Ma non è sempre stato così. Ci sono state epoche in cui la teologia era la regina delle scienze e ci si picchiava o uccideva per una parola piuttosto che un’altra nelle definizioni teologiche, se ne dibatteva nei mercati e nei porti, perché in quelle parole si trattava di valori vitali, di intere concezioni della vita.
Come noto e per buon esempio, la questione di fondo a cui Tommaso risponde è quella della relazione tra ragione e fede. C’è una relazione? E se c’è, quale dovrebbe essere? Siamo irrazionali se crediamo in Dio o siamo irrazionali a non credere? Come ricorda nell’incontro termolese Mons. Palumbo, Tommaso rende reciprocamente necessarie fede e ragione, intendendo quest’ultima secondo la migliore scienza del suo tempo, quella aristotelica. Da qui una storia di secoli che segna la corrente a lungo maggioritaria nel pensiero cattolico: la fede è principalmente questione di conoscenza e non di affezione, etica, volontà, moralità. È il giudizio che trascina la volontà e non viceversa, e quindi non si conosce il vero perché ci si vuol bene, ma ci si vuol bene perché si conosce il vero. Non che Tommaso non sappia che la libertà e la volontà umane sono ferite, contraddittorie, contorte e oscure – è ciò che la tradizione ascrive al peccato originale – ma legge tutto questo nell’orizzonte della relazione che l’essere umano ha con la verità, cioè, nei suoi termini, con la possibilità di conoscere. Abbiamo tanti desideri, spesso contraddittori, ma più forte di tutto è il desiderio del vero, che ci costituisce. Se così non fosse tutta la vicenda di libertà, peccato originale, grazia, travolgerebbe tutta la conoscenza umana come avviene nel percorso intellettuale di Lutero: se salta la primazia della ragione e della verità, salta ogni mediazione intellettuale e culturale.

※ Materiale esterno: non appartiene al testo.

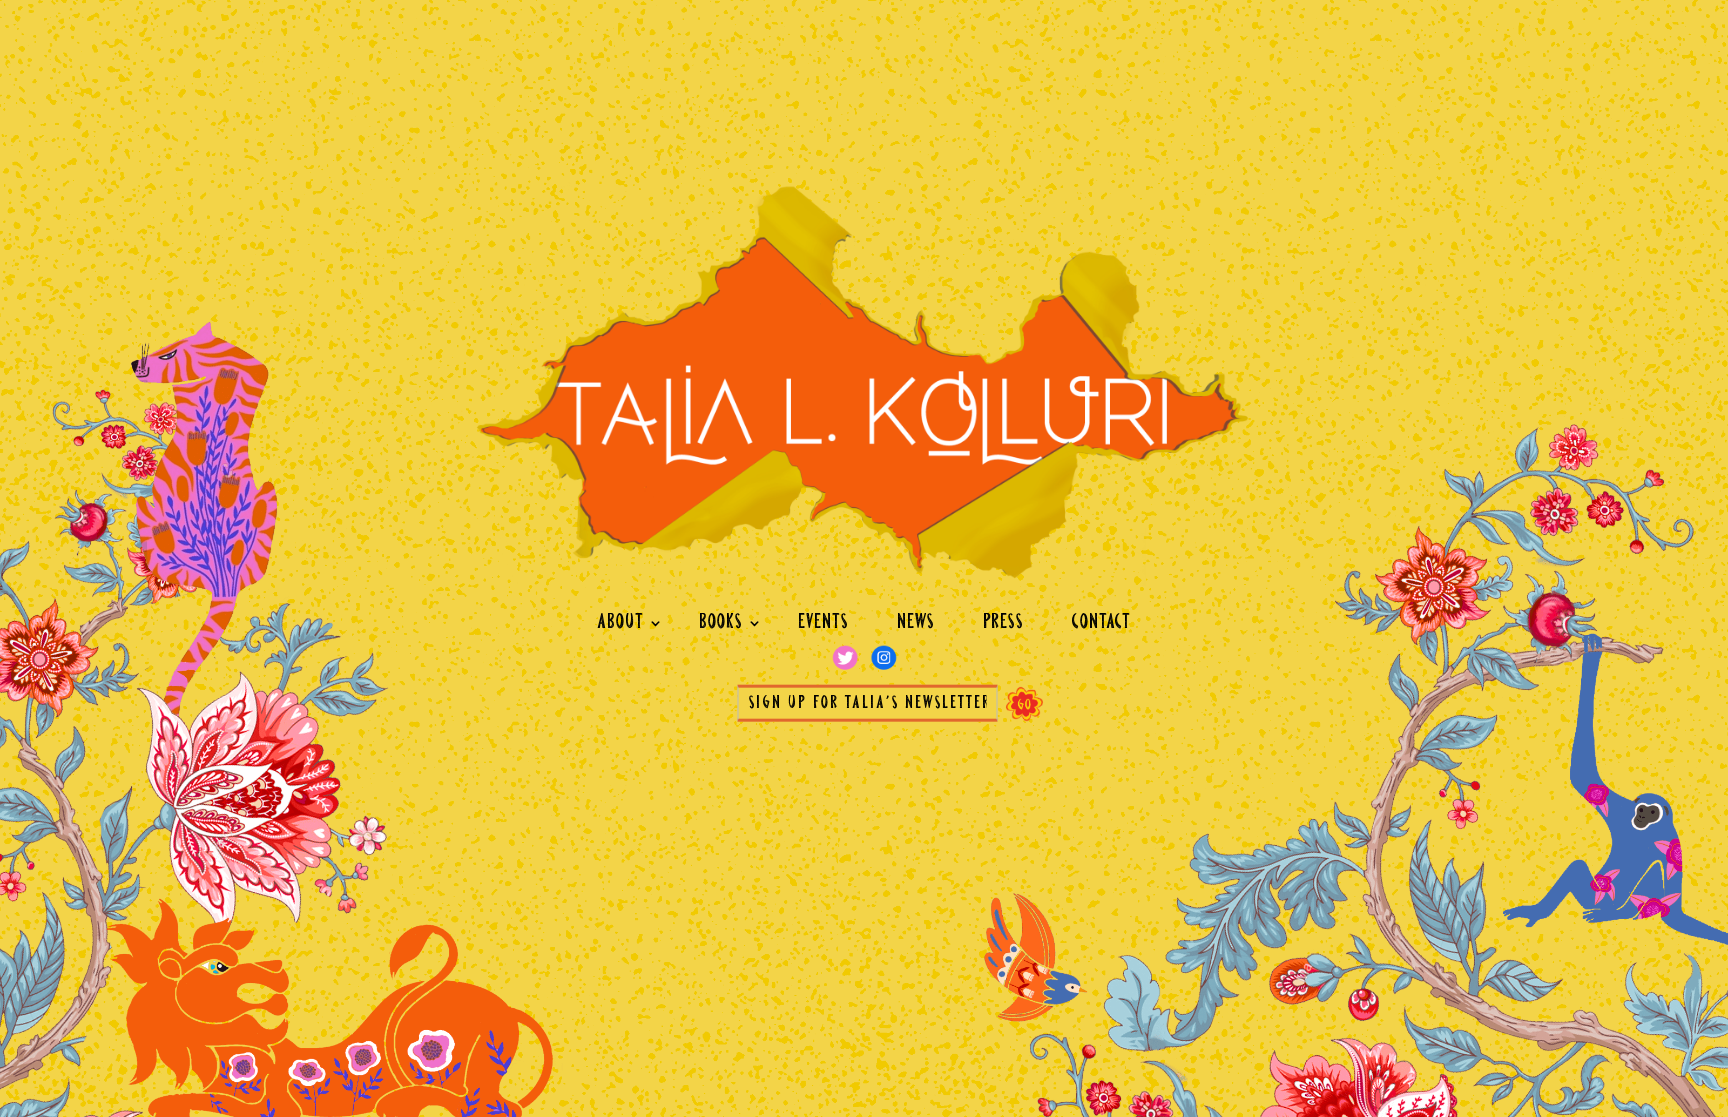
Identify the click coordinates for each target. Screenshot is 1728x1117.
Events (823, 623)
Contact (1101, 623)
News (916, 623)
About (620, 623)
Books (721, 623)
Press (1003, 623)
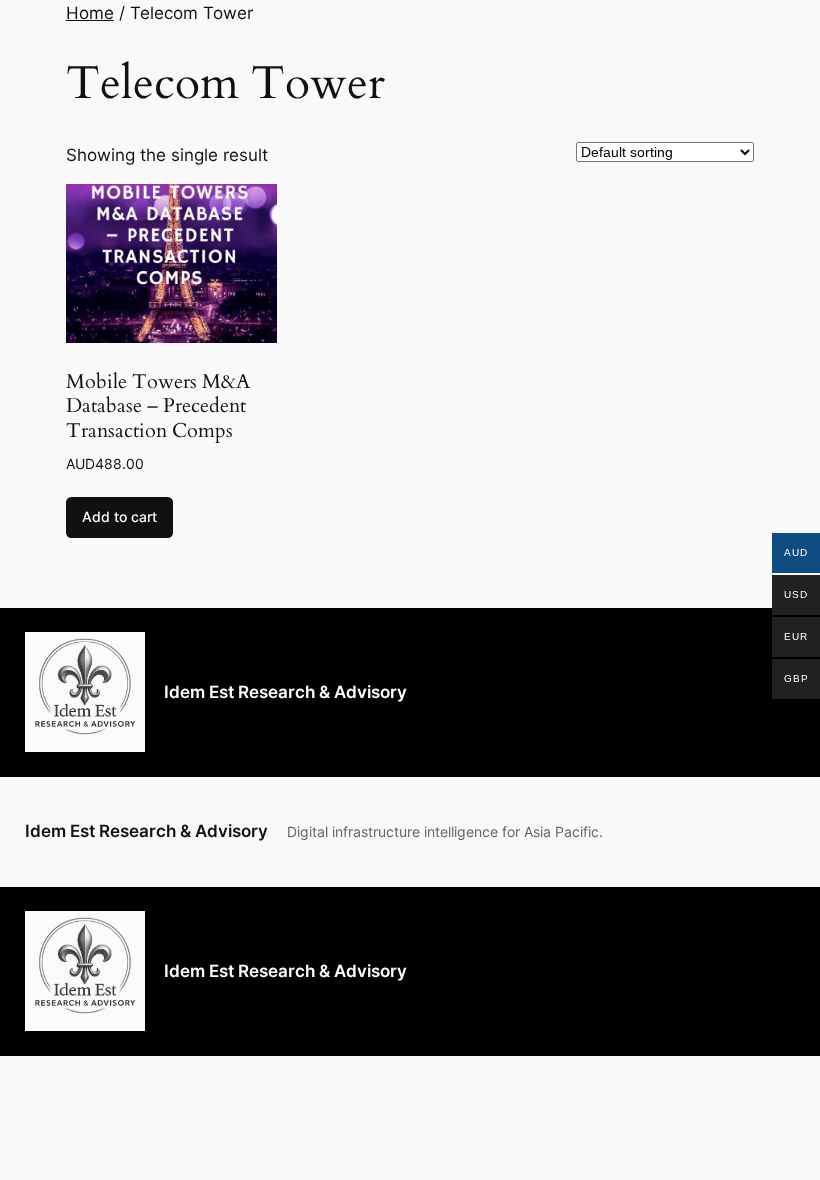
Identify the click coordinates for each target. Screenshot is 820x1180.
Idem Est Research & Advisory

Sono temi che hanno ancora senso? Sono soluzioni che parlano ancora alla mente e al cuore degli esseri umani? I filosofi nordamericani negli ultimi decenni hanno ripreso Tommaso per il modo di ragionare, analitico, più che per i contenuti. Tuttavia, è proprio quel modo che pare freddo e distante dal nostro modo e dal nostro mondo. I dibattiti su Ai, sui suoi rischi, su che cos’è umano e cosa non lo è in realtà hanno spesso, che uno lo sappia o no, sfondi filosofici e teologici. Quindi non è vero che sono temi desueti. Però paiono tutti poco scientifici. Se i temi teologici possono ancora parlare a tutti – perché sono i grandi temi della vita – occorre trovare una strada che sia consona alla miglior scienza del nostro tempo, in tutta la sua ampiezza. E, forse, prima che nella teologia stessa, il problema sta nella nostra concezione di scienza, che è troppo debitrice alla distinzione ottocentesca tra scienze naturali e umanistiche, hard e soft, matematiche e letterarie. La nostra miglior scienza dovrebbe comprendere invece tutti i campi, descrittivi e normativi, in una varietà di metodi: ogni conoscenza sistematica è sia logica e analitica sia sperimentale e sintetica e, nella mia ricostruzione, è anche suggestiva e vaga. Se ci fosse una summa di teologia ora, dovrebbe cercare di ricoprire tutta questa varietà di metodi e di campi. Ci sono stati tanti tentativi originali e importanti nell’ultimo secolo, con molti approcci innovativi, ma forse mai così ampi e così rispettosi di una scienza intesa originalmente, che vada dall’estetica alla matematica, dalla letteratura alla chimica. Forse, non è più l’opera che può fare un solo autore ma occorrerebbe una squadra.